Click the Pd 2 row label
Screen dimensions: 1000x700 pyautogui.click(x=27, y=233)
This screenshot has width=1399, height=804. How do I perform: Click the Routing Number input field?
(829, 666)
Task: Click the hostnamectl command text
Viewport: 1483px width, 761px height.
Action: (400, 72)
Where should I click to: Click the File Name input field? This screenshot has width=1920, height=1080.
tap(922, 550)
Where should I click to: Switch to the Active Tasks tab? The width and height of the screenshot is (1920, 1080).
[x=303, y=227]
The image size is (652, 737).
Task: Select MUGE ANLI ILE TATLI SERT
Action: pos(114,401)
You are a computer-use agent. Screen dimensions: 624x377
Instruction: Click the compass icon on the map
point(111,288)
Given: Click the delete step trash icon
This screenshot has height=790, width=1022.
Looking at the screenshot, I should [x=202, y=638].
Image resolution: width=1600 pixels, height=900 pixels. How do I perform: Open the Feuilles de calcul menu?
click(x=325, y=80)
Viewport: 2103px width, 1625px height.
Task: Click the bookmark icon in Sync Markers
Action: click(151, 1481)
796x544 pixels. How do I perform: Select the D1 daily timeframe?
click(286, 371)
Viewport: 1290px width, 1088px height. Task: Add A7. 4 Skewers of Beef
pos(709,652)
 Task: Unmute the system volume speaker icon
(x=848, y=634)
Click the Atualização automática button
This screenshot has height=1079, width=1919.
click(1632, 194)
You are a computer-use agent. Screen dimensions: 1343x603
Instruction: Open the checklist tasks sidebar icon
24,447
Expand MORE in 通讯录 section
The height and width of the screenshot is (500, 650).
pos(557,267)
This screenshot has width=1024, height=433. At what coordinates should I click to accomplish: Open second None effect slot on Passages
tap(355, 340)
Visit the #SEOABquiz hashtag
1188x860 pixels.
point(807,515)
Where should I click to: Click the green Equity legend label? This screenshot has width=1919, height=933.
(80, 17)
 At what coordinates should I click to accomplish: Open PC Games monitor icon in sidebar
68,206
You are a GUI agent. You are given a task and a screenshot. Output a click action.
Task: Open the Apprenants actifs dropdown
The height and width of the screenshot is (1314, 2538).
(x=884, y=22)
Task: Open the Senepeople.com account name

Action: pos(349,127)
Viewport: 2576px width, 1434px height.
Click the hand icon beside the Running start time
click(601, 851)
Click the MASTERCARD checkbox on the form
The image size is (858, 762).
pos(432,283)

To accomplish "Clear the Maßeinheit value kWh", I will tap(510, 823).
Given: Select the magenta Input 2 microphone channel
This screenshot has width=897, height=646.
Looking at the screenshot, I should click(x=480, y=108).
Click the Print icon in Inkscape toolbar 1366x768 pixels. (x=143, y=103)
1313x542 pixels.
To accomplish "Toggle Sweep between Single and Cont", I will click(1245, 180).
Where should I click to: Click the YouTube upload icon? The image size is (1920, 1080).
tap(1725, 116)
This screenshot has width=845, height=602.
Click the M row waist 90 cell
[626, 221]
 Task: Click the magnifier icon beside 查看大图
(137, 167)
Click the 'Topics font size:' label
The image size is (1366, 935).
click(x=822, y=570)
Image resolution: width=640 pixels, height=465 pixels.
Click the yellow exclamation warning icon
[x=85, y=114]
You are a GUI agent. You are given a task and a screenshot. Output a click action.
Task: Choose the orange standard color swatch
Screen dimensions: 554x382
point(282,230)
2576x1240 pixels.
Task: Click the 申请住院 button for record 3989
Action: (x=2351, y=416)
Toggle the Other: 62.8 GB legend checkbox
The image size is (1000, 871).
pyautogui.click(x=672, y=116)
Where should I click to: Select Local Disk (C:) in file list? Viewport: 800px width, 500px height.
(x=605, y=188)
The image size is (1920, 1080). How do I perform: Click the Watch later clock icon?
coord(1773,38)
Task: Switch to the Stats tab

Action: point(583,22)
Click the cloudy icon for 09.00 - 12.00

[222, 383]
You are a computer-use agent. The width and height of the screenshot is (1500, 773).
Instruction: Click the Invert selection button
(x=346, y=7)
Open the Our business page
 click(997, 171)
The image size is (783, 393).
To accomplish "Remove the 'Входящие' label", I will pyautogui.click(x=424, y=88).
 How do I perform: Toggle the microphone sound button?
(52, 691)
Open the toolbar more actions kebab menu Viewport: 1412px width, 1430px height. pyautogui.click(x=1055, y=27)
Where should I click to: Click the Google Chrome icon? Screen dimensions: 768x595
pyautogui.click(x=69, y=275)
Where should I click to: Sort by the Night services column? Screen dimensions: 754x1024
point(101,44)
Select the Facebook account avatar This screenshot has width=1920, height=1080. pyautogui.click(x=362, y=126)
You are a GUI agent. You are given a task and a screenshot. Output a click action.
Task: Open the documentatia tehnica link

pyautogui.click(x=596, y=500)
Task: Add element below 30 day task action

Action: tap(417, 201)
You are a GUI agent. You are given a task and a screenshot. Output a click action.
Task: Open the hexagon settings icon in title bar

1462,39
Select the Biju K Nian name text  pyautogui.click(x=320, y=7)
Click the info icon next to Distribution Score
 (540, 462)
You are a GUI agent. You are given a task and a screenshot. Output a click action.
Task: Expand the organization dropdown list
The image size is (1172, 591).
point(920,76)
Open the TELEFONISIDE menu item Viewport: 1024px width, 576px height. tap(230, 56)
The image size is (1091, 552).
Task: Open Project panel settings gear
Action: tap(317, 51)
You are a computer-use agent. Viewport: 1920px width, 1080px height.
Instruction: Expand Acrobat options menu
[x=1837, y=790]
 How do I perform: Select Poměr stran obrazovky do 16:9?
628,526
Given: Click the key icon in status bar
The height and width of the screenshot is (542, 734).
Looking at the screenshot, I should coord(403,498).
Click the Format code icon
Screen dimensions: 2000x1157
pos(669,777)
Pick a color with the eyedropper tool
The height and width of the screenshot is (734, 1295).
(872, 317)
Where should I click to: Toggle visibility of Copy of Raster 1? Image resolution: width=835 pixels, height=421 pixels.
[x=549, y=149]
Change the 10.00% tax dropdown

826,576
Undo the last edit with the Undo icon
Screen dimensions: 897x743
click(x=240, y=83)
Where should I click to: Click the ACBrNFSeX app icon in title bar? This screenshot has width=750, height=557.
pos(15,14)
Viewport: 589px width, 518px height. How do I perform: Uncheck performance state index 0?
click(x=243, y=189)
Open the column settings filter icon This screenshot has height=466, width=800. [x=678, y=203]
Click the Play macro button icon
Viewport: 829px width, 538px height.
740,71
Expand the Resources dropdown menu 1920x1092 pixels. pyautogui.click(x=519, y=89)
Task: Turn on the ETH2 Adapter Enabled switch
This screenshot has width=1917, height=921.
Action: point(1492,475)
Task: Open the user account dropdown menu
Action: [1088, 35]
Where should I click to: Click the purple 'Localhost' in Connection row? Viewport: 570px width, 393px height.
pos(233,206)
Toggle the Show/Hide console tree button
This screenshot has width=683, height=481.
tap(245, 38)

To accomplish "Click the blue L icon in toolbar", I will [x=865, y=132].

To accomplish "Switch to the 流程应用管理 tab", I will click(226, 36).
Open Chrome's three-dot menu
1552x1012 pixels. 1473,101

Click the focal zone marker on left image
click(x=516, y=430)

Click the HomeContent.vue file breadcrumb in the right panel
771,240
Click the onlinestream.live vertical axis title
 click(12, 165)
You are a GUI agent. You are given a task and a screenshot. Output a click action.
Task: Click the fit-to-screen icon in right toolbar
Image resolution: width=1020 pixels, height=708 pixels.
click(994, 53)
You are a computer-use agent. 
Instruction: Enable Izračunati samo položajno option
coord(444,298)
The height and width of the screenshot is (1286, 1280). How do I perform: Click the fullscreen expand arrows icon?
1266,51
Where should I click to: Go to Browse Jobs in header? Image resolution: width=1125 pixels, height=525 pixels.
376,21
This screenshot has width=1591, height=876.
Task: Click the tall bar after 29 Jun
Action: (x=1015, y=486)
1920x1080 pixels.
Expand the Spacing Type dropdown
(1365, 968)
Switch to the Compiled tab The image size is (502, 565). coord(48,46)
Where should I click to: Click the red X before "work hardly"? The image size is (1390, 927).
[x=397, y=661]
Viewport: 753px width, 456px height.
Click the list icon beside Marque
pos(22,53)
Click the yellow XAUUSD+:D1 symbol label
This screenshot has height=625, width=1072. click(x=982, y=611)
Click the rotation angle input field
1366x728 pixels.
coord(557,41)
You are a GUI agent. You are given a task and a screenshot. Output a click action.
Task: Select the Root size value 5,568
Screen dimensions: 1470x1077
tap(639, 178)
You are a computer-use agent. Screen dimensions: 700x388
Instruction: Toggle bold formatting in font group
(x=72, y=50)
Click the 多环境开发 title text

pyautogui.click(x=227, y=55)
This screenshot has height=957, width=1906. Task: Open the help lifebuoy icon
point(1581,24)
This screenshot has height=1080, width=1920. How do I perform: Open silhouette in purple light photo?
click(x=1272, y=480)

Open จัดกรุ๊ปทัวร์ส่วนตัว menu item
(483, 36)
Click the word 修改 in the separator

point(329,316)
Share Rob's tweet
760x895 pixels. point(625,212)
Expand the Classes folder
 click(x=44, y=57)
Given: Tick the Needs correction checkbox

———

Task prompt -
In the records above, swap "Routing Number" for "Account Number" and reproduce everything from the start of the records down to the line containing "tap(922, 550)", leaving all else unchanged.

Expected answer -
Click the Pd 2 row label
Screen dimensions: 1000x700 pyautogui.click(x=27, y=233)
This screenshot has width=1399, height=804. How do I perform: Click the Account Number input field?
(829, 666)
Task: Click the hostnamectl command text
Viewport: 1483px width, 761px height.
Action: (400, 72)
Where should I click to: Click the File Name input field? This screenshot has width=1920, height=1080.
tap(922, 550)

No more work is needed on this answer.